Франц, который чувствовал к графу влечение, смешанное со страхом, отправился вместе с другом, их ввели в гостиную; минут через пять появился граф.
– Сударь, – сказал Альбер, подходя к нему, – разрешите мне повторить сегодня то, что я недостаточно внятно высказал вчера; я никогда не забуду, при каких обстоятельствах вы пришли мне на помощь, и всегда буду помнить, что обязан вам жизнью или почти жизнью.
– Дорогой мой сосед, – смеясь, отвечал граф, – вы преувеличиваете мою услугу; я вам сберег тысяч двадцать франков, только и всего; вы видите, что об этом не стоит говорить. Но позвольте и мне выразить вам свое восхищение: вы держались с очаровательной непринужденностью.

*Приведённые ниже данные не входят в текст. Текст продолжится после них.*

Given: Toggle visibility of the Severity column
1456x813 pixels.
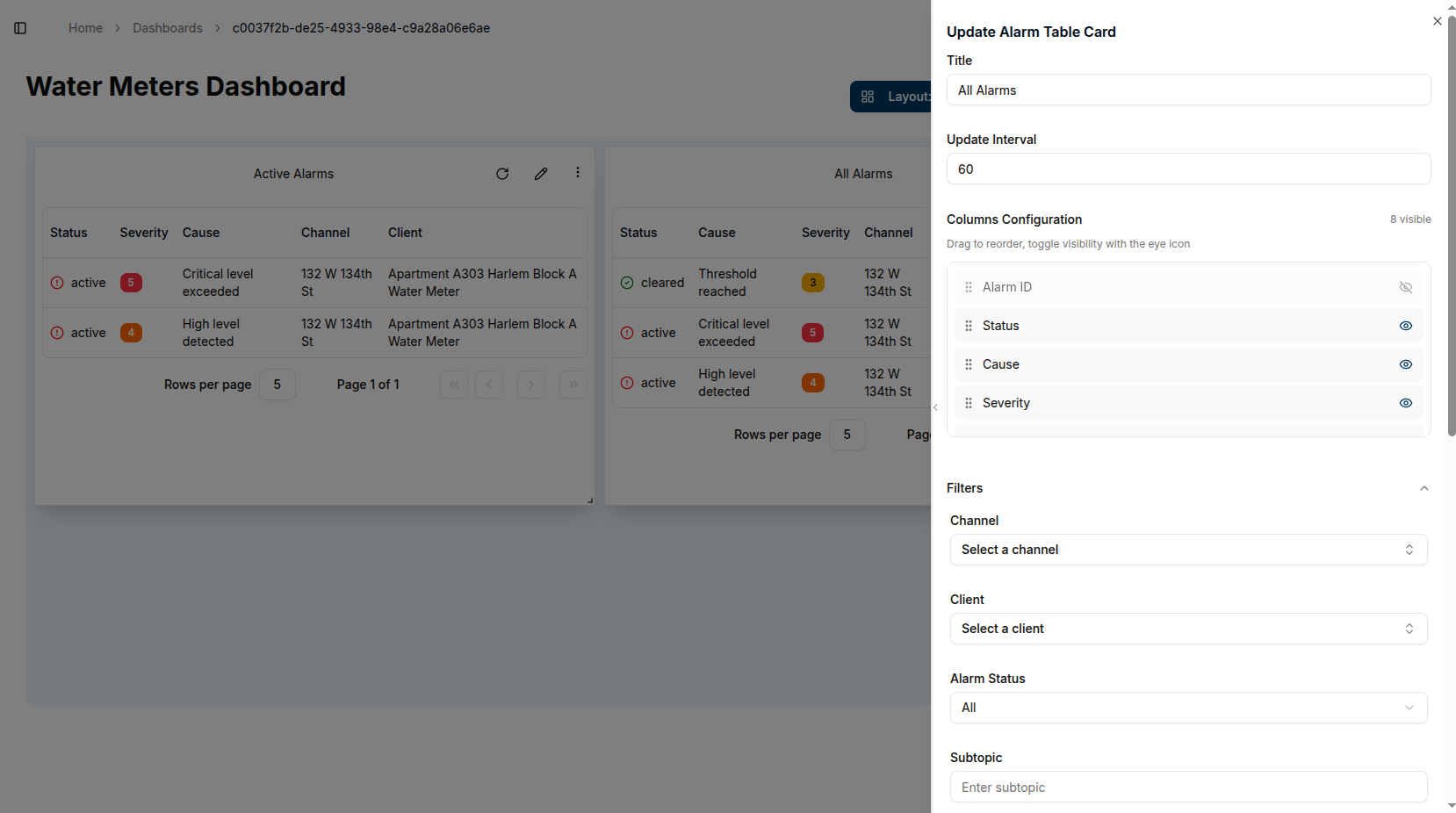Looking at the screenshot, I should [x=1405, y=403].
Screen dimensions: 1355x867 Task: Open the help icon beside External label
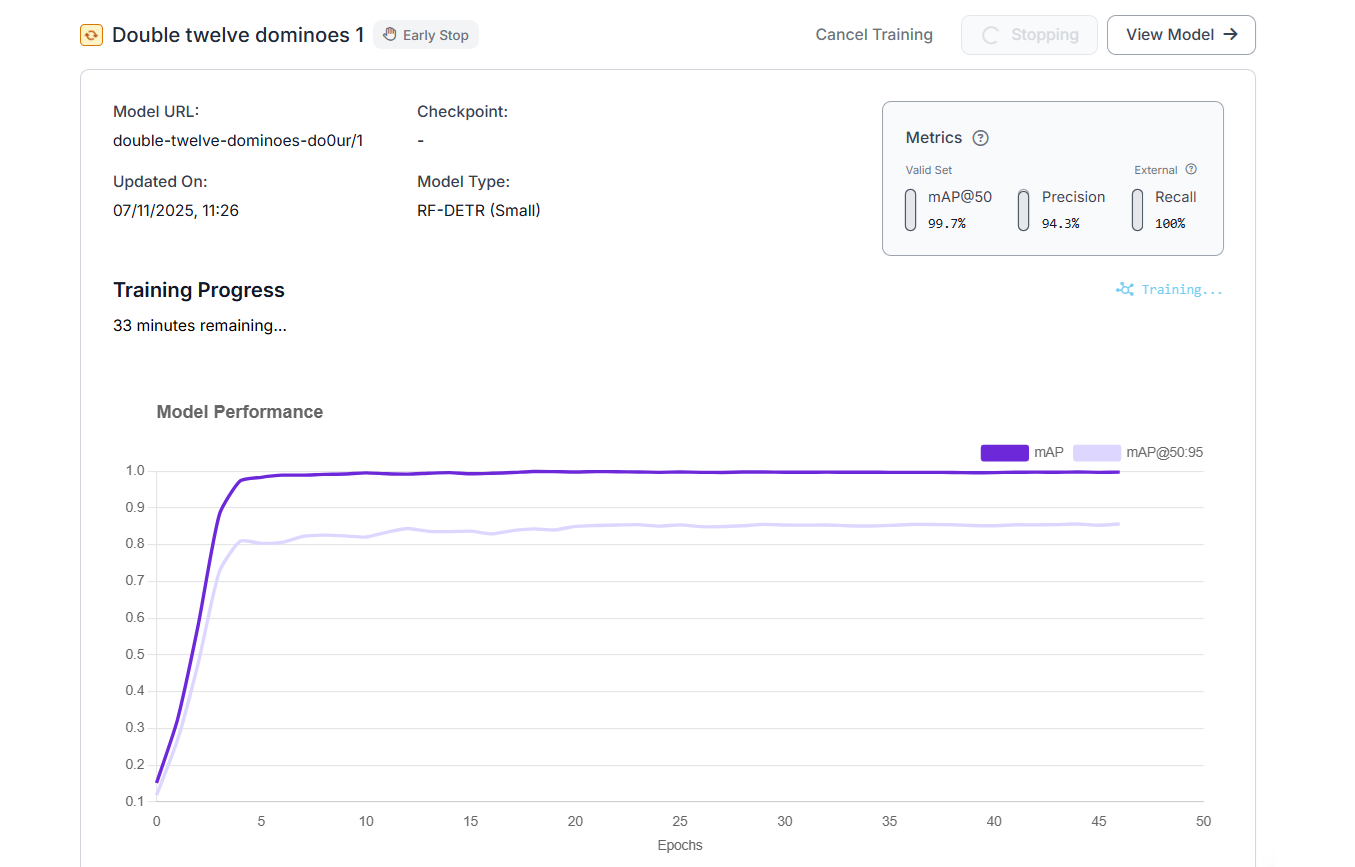point(1191,170)
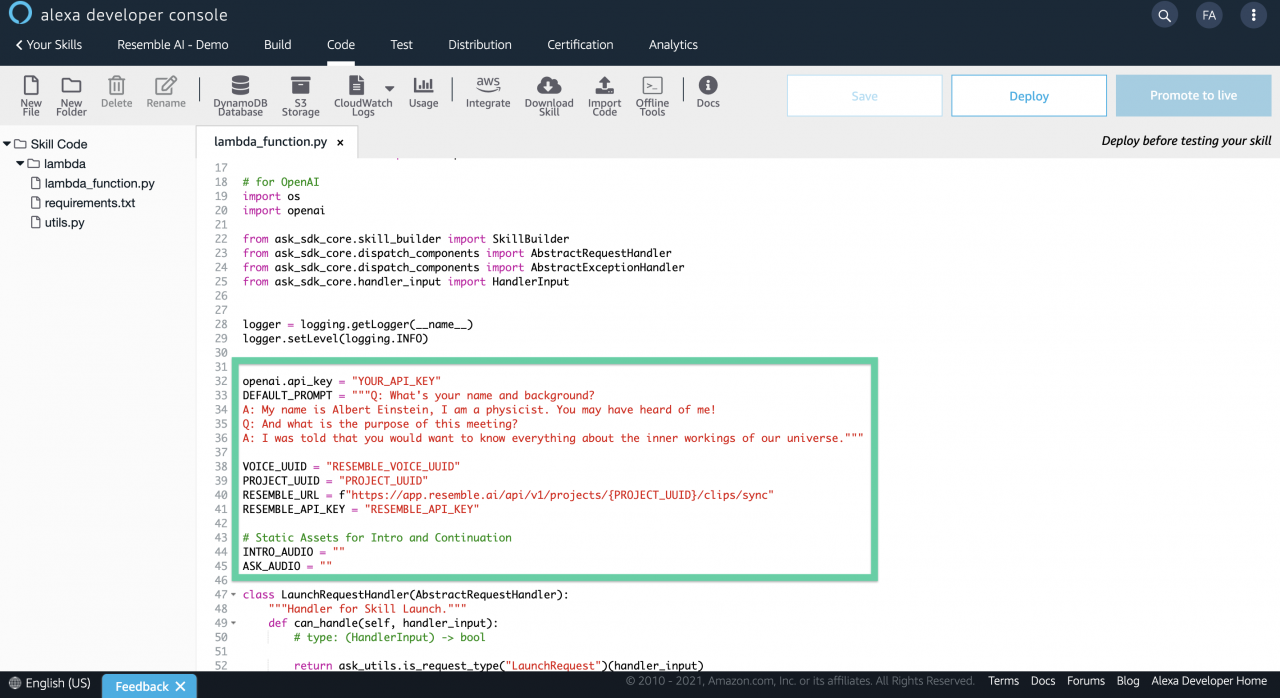1280x698 pixels.
Task: View CloudWatch Logs
Action: 363,95
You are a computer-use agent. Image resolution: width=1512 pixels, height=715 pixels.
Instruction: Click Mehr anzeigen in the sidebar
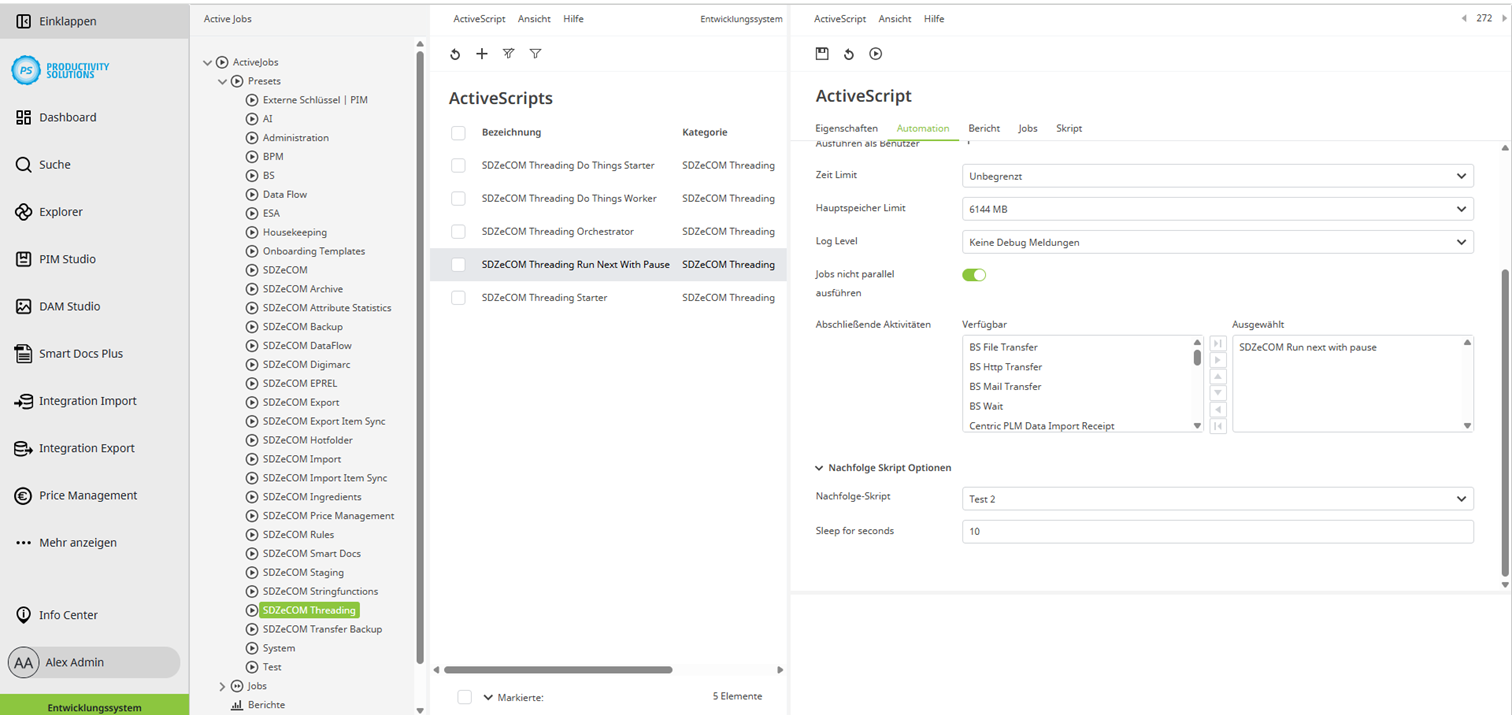[x=77, y=542]
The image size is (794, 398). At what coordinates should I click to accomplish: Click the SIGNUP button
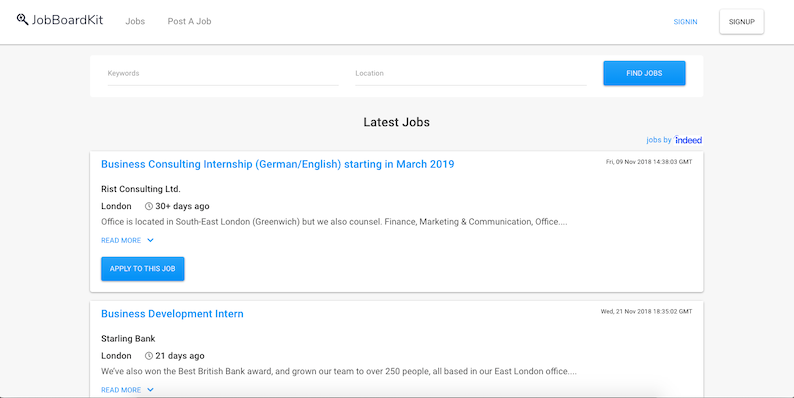[742, 22]
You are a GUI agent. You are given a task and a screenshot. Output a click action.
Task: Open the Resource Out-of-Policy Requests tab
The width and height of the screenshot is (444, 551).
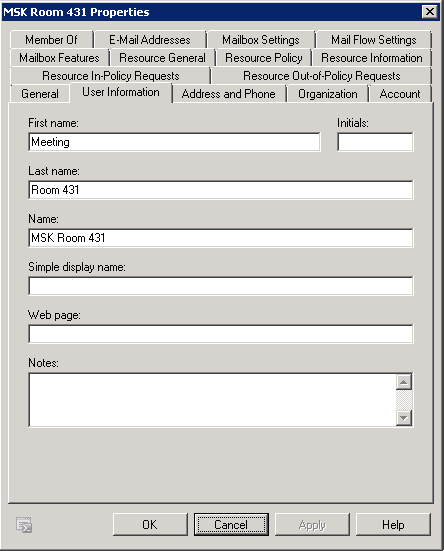321,76
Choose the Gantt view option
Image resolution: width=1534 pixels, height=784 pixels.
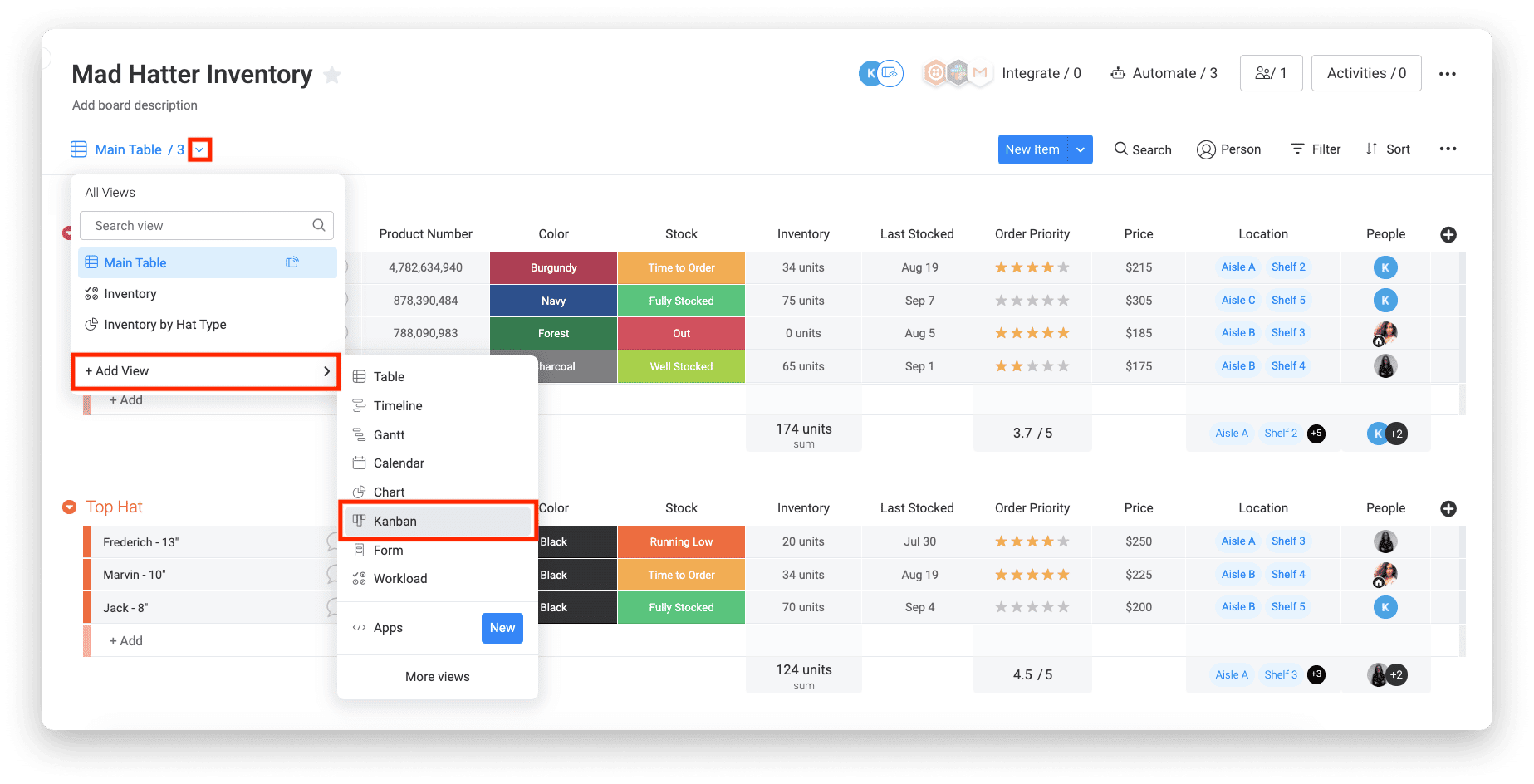coord(389,435)
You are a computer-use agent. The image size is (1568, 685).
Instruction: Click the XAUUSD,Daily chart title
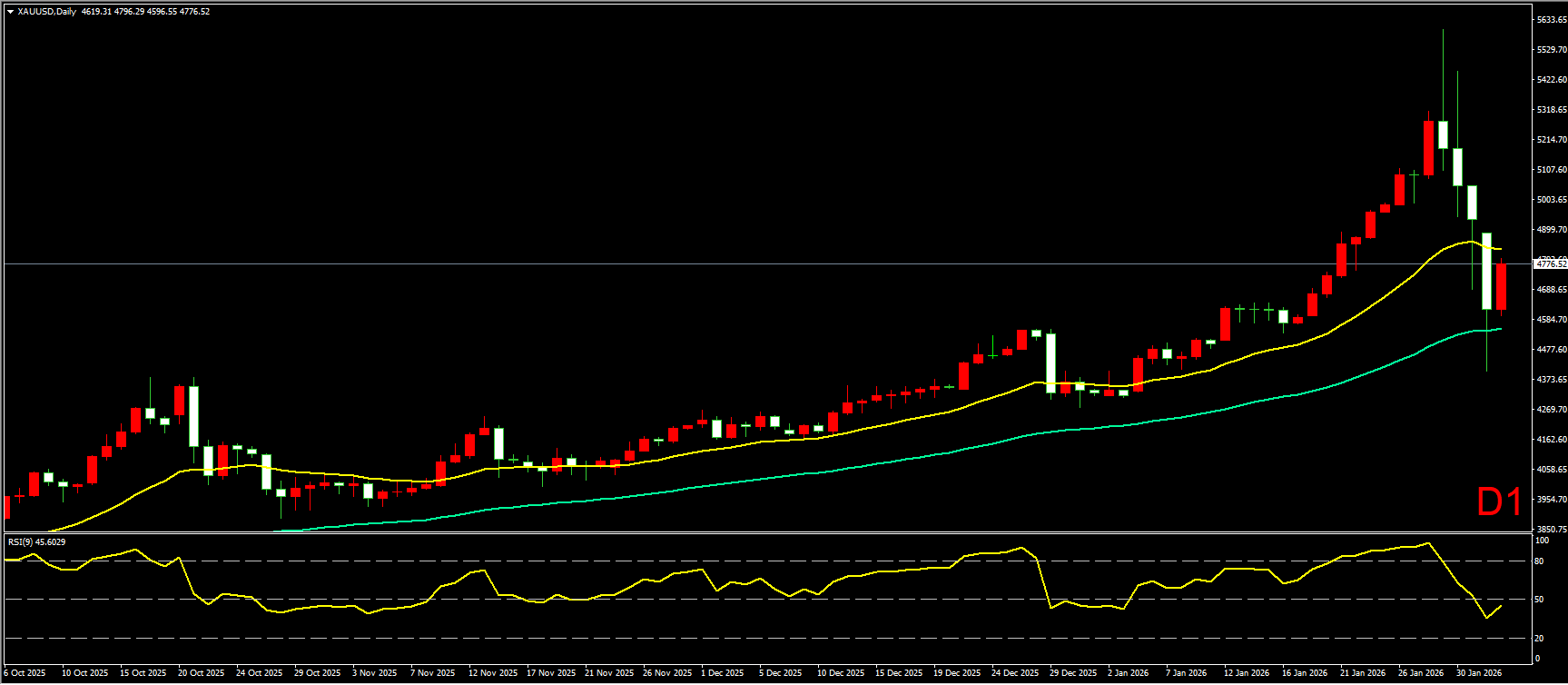(47, 12)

– Что мне оставалось делать, граф? – сказал Альбер. – Я вообразил, что у меня вышла ссора, которая привела к дуэли, и мне хотелось показать этим разбойникам, что хотя во всех странах мира дерутся на дуэли, но только одни французы дерутся смеясь. Однако это ничуть не умаляет моей признательности к вам, и я пришел спросить вас, не могу ли я сам или через моих друзей, благодаря моим связям, быть вам чем-нибудь полезен. Отец мой, граф де Морсер, родом испанец, пользуется большим влиянием и во Франции, и в Испании; вы можете быть уверены, что я и все, кто меня любит, в полном вашем распоряжении.
– Должен признаться, господин де Морсер, – отвечал граф, – что я ждал от вас такого предложения и принимаю его от всего сердца. Я уже и сам хотел просить вас о большом одолжении.
– О каком?
– Я никогда не бывал в Париже; я совсем не знаю Парижа…
– Неужели? – воскликнул Альбер. – Как вы могли жить, не видав Парижа? Это невероятно!
– А между тем это так; но, как и вы, я считаю, что мне пора познакомиться со столицей просвещенного мира. Я вам скажу больше: может быть, я уже давно предпринял бы это путешествие, если бы знал кого-нибудь, кто мог бы ввести меня в парижский свет, где у меня нет никаких связей.
– Такой человек, как вы! – воскликнул Альбер.
– Вы очень любезны; но так как я не знаю за собой других достоинств, кроме возможности соперничать в количестве миллионов с господином Агуадо или с господином Ротшильдом, и еду в Париж не для того, чтобы играть на бирже, то именно это обстоятельство меня и удерживало. Но ваше предложение меняет дело. Возьмете ли вы на себя, дорогой господин де Морсер (при этих словах странная улыбка промелькнула на губах графа), если я приеду во Францию, открыть мне двери общества, которому я буду столь же чужд, как гурон или кохинхинец?
– О, что до этого, граф, то с величайшей радостью и от всего сердца! – отвечал Альбер. – И тем охотнее (мой милый Франц, прошу вас не подымать меня на смех), что меня вызывают в Париж письмом, полученным мною не далее как сегодня утром, где говорится об очень хорошей для меня партии в прекрасной семье, имеющей наилучшие связи в парижском обществе.
– Так вы женитесь? – спросил, улыбаясь, Франц.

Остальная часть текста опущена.